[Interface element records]
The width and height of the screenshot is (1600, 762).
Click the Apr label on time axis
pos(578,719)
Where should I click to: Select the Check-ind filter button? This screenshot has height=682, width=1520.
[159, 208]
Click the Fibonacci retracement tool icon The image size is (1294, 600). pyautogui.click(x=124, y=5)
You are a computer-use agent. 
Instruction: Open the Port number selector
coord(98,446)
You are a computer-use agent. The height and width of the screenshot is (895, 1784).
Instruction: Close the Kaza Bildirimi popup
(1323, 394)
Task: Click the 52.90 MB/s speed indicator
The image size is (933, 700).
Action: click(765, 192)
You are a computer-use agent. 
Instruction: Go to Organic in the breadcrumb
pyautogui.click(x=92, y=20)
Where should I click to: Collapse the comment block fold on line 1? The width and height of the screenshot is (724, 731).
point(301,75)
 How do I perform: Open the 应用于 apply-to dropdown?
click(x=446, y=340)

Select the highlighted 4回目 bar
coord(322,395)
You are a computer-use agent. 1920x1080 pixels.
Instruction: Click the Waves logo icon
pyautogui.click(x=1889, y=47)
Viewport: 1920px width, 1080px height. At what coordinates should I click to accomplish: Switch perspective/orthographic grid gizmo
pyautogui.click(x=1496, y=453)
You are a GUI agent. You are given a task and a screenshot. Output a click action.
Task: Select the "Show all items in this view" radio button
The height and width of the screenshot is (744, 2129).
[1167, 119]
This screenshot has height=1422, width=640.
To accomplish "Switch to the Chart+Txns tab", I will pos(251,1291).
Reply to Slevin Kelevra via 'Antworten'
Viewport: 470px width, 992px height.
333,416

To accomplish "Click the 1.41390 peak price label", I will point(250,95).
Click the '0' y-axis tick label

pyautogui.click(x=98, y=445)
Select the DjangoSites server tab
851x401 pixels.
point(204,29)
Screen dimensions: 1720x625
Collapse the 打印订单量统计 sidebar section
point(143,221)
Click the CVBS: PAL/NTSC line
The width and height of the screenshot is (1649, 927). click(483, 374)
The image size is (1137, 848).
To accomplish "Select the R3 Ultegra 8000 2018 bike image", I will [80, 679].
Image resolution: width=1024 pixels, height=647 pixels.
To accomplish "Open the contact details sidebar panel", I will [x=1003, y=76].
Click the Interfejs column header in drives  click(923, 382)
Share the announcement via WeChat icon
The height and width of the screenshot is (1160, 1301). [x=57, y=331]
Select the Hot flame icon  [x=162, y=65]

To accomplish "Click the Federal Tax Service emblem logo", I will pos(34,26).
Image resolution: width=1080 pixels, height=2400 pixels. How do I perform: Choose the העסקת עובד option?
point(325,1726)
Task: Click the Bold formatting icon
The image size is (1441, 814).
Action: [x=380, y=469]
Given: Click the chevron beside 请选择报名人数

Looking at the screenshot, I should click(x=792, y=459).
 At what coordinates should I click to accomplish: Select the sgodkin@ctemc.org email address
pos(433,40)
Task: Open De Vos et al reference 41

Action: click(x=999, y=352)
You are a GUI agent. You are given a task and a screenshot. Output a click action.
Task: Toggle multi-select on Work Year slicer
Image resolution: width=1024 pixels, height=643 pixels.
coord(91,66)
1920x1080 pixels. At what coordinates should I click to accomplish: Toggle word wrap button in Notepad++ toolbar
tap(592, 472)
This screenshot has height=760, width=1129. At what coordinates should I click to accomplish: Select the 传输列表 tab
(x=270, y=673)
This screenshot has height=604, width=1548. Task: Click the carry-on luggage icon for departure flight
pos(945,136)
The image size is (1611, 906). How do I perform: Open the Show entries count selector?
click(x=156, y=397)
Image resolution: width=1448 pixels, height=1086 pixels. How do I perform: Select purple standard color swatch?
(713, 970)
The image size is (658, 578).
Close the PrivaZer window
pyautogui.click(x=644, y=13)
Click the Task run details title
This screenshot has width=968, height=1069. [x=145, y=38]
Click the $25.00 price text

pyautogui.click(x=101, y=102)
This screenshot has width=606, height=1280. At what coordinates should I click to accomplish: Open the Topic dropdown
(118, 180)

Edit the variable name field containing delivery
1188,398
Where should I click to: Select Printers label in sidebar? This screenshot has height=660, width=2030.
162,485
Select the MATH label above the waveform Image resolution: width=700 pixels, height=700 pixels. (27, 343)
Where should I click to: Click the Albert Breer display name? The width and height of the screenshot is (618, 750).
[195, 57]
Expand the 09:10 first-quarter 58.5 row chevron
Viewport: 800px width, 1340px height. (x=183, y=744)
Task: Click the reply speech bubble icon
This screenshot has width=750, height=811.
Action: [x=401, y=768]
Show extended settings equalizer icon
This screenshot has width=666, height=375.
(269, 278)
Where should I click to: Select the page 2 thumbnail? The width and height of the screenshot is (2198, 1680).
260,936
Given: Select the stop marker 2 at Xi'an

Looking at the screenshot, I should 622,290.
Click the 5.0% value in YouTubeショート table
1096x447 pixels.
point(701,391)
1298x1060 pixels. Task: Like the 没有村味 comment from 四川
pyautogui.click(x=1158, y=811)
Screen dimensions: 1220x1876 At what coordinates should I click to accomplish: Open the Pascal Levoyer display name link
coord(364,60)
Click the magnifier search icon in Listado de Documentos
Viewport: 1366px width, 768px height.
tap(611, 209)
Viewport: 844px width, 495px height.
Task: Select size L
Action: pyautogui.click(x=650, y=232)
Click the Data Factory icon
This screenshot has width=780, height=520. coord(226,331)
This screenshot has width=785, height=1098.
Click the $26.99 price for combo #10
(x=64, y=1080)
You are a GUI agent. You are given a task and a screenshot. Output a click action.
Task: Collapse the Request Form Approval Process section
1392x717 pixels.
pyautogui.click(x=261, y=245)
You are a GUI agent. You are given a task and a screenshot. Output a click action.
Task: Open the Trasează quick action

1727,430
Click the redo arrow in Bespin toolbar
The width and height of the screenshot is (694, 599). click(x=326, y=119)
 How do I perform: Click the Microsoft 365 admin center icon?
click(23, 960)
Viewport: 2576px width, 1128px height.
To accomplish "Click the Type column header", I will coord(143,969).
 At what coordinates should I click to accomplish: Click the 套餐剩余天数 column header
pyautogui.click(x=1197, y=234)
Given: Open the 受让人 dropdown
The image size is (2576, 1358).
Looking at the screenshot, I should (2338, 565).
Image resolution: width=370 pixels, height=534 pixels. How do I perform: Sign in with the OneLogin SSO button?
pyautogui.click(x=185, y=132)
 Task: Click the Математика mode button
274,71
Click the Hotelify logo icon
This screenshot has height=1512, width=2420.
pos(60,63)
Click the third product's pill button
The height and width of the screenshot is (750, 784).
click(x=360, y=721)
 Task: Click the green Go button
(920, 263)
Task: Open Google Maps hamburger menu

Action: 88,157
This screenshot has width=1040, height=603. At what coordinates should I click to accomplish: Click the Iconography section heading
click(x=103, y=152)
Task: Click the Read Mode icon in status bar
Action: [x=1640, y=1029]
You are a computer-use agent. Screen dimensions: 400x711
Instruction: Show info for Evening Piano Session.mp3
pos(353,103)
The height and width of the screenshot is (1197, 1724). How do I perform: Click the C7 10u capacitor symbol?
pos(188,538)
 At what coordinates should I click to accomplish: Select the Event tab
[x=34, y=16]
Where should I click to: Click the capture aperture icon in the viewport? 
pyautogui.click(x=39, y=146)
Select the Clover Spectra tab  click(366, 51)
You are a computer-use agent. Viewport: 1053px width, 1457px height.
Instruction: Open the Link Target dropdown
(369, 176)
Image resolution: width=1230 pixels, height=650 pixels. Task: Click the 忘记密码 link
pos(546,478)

Aim of the exercise. Duplicate every one of the items above word for word, keeping each line unchanged.

Final result.
The width and height of the screenshot is (1600, 762).
Click the Apr label on time axis
pos(578,719)
Where should I click to: Select the Check-ind filter button? This screenshot has height=682, width=1520.
[159, 208]
Click the Fibonacci retracement tool icon The image size is (1294, 600). pyautogui.click(x=124, y=5)
You are a computer-use agent. 
Instruction: Open the Port number selector
coord(98,446)
You are a computer-use agent. The height and width of the screenshot is (895, 1784).
Instruction: Close the Kaza Bildirimi popup
(1323, 394)
Task: Click the 52.90 MB/s speed indicator
The image size is (933, 700).
Action: click(765, 192)
You are a computer-use agent. 
Instruction: Go to Organic in the breadcrumb
pyautogui.click(x=92, y=20)
Where should I click to: Collapse the comment block fold on line 1? The width and height of the screenshot is (724, 731).
point(301,75)
 How do I perform: Open the 应用于 apply-to dropdown?
click(x=446, y=340)

Select the highlighted 4回目 bar
coord(322,395)
You are a computer-use agent. 1920x1080 pixels.
Instruction: Click the Waves logo icon
pyautogui.click(x=1889, y=47)
Viewport: 1920px width, 1080px height. At what coordinates should I click to accomplish: Switch perspective/orthographic grid gizmo
pyautogui.click(x=1496, y=453)
You are a GUI agent. You are given a task and a screenshot. Output a click action.
Task: Select the "Show all items in this view" radio button
The height and width of the screenshot is (744, 2129).
[1167, 119]
This screenshot has height=1422, width=640.
To accomplish "Switch to the Chart+Txns tab", I will pos(251,1291).
Reply to Slevin Kelevra via 'Antworten'
Viewport: 470px width, 992px height.
333,416

To accomplish "Click the 1.41390 peak price label", I will point(250,95).
Click the '0' y-axis tick label

pyautogui.click(x=98, y=445)
Select the DjangoSites server tab
851x401 pixels.
point(204,29)
Screen dimensions: 1720x625
Collapse the 打印订单量统计 sidebar section
point(143,221)
Click the CVBS: PAL/NTSC line
The width and height of the screenshot is (1649, 927). click(483, 374)
The image size is (1137, 848).
To accomplish "Select the R3 Ultegra 8000 2018 bike image", I will [80, 679].
Image resolution: width=1024 pixels, height=647 pixels.
To accomplish "Open the contact details sidebar panel", I will [x=1003, y=76].
Click the Interfejs column header in drives  click(923, 382)
Share the announcement via WeChat icon
The height and width of the screenshot is (1160, 1301). [x=57, y=331]
Select the Hot flame icon  [x=162, y=65]

To accomplish "Click the Federal Tax Service emblem logo", I will pos(34,26).
Image resolution: width=1080 pixels, height=2400 pixels. How do I perform: Choose the העסקת עובד option?
point(325,1726)
Task: Click the Bold formatting icon
The image size is (1441, 814).
Action: [x=380, y=469]
Given: Click the chevron beside 请选择报名人数

Looking at the screenshot, I should click(x=792, y=459).
 At what coordinates should I click to accomplish: Select the sgodkin@ctemc.org email address
pos(433,40)
Task: Open De Vos et al reference 41

Action: click(x=999, y=352)
You are a GUI agent. You are given a task and a screenshot. Output a click action.
Task: Toggle multi-select on Work Year slicer
Image resolution: width=1024 pixels, height=643 pixels.
coord(91,66)
1920x1080 pixels. At what coordinates should I click to accomplish: Toggle word wrap button in Notepad++ toolbar
tap(592, 472)
This screenshot has height=760, width=1129. At what coordinates should I click to accomplish: Select the 传输列表 tab
(x=270, y=673)
This screenshot has height=604, width=1548. Task: Click the carry-on luggage icon for departure flight
pos(945,136)
The image size is (1611, 906). How do I perform: Open the Show entries count selector?
click(x=156, y=397)
Image resolution: width=1448 pixels, height=1086 pixels. How do I perform: Select purple standard color swatch?
(713, 970)
The image size is (658, 578).
Close the PrivaZer window
pyautogui.click(x=644, y=13)
Click the Task run details title
This screenshot has width=968, height=1069. [x=145, y=38]
Click the $25.00 price text

pyautogui.click(x=101, y=102)
This screenshot has width=606, height=1280. At what coordinates should I click to accomplish: Open the Topic dropdown
(118, 180)

Edit the variable name field containing delivery
1188,398
Where should I click to: Select Printers label in sidebar? This screenshot has height=660, width=2030.
162,485
Select the MATH label above the waveform Image resolution: width=700 pixels, height=700 pixels. (27, 343)
Where should I click to: Click the Albert Breer display name? The width and height of the screenshot is (618, 750).
[195, 57]
Expand the 09:10 first-quarter 58.5 row chevron
Viewport: 800px width, 1340px height. (x=183, y=744)
Task: Click the reply speech bubble icon
This screenshot has width=750, height=811.
Action: [x=401, y=768]
Show extended settings equalizer icon
This screenshot has width=666, height=375.
(269, 278)
Where should I click to: Select the page 2 thumbnail? The width and height of the screenshot is (2198, 1680).
260,936
Given: Select the stop marker 2 at Xi'an

Looking at the screenshot, I should 622,290.
Click the 5.0% value in YouTubeショート table
1096x447 pixels.
point(701,391)
1298x1060 pixels. Task: Like the 没有村味 comment from 四川
pyautogui.click(x=1158, y=811)
Screen dimensions: 1220x1876 At what coordinates should I click to accomplish: Open the Pascal Levoyer display name link
coord(364,60)
Click the magnifier search icon in Listado de Documentos
Viewport: 1366px width, 768px height.
tap(611, 209)
Viewport: 844px width, 495px height.
Task: Select size L
Action: pyautogui.click(x=650, y=232)
Click the Data Factory icon
This screenshot has width=780, height=520. coord(226,331)
This screenshot has width=785, height=1098.
Click the $26.99 price for combo #10
(x=64, y=1080)
You are a GUI agent. You are given a task and a screenshot. Output a click action.
Task: Collapse the Request Form Approval Process section
1392x717 pixels.
pyautogui.click(x=261, y=245)
You are a GUI agent. You are given a task and a screenshot. Output a click action.
Task: Open the Trasează quick action

1727,430
Click the redo arrow in Bespin toolbar
The width and height of the screenshot is (694, 599). click(x=326, y=119)
 How do I perform: Click the Microsoft 365 admin center icon?
click(23, 960)
Viewport: 2576px width, 1128px height.
To accomplish "Click the Type column header", I will coord(143,969).
 At what coordinates should I click to accomplish: Click the 套餐剩余天数 column header
pyautogui.click(x=1197, y=234)
Given: Open the 受让人 dropdown
The image size is (2576, 1358).
Looking at the screenshot, I should (2338, 565).
Image resolution: width=370 pixels, height=534 pixels. How do I perform: Sign in with the OneLogin SSO button?
pyautogui.click(x=185, y=132)
 Task: Click the Математика mode button
274,71
Click the Hotelify logo icon
This screenshot has height=1512, width=2420.
pos(60,63)
Click the third product's pill button
The height and width of the screenshot is (750, 784).
click(x=360, y=721)
 Task: Click the green Go button
(920, 263)
Task: Open Google Maps hamburger menu

Action: 88,157
This screenshot has width=1040, height=603. At what coordinates should I click to accomplish: Click the Iconography section heading
click(x=103, y=152)
Task: Click the Read Mode icon in status bar
Action: [x=1640, y=1029]
You are a computer-use agent. Screen dimensions: 400x711
Instruction: Show info for Evening Piano Session.mp3
pos(353,103)
The height and width of the screenshot is (1197, 1724). How do I perform: Click the C7 10u capacitor symbol?
pos(188,538)
 At what coordinates should I click to accomplish: Select the Event tab
[x=34, y=16]
Where should I click to: Click the capture aperture icon in the viewport? 
pyautogui.click(x=39, y=146)
Select the Clover Spectra tab  click(366, 51)
You are a computer-use agent. Viewport: 1053px width, 1457px height.
Instruction: Open the Link Target dropdown
(369, 176)
Image resolution: width=1230 pixels, height=650 pixels. Task: Click the 忘记密码 link
pos(546,478)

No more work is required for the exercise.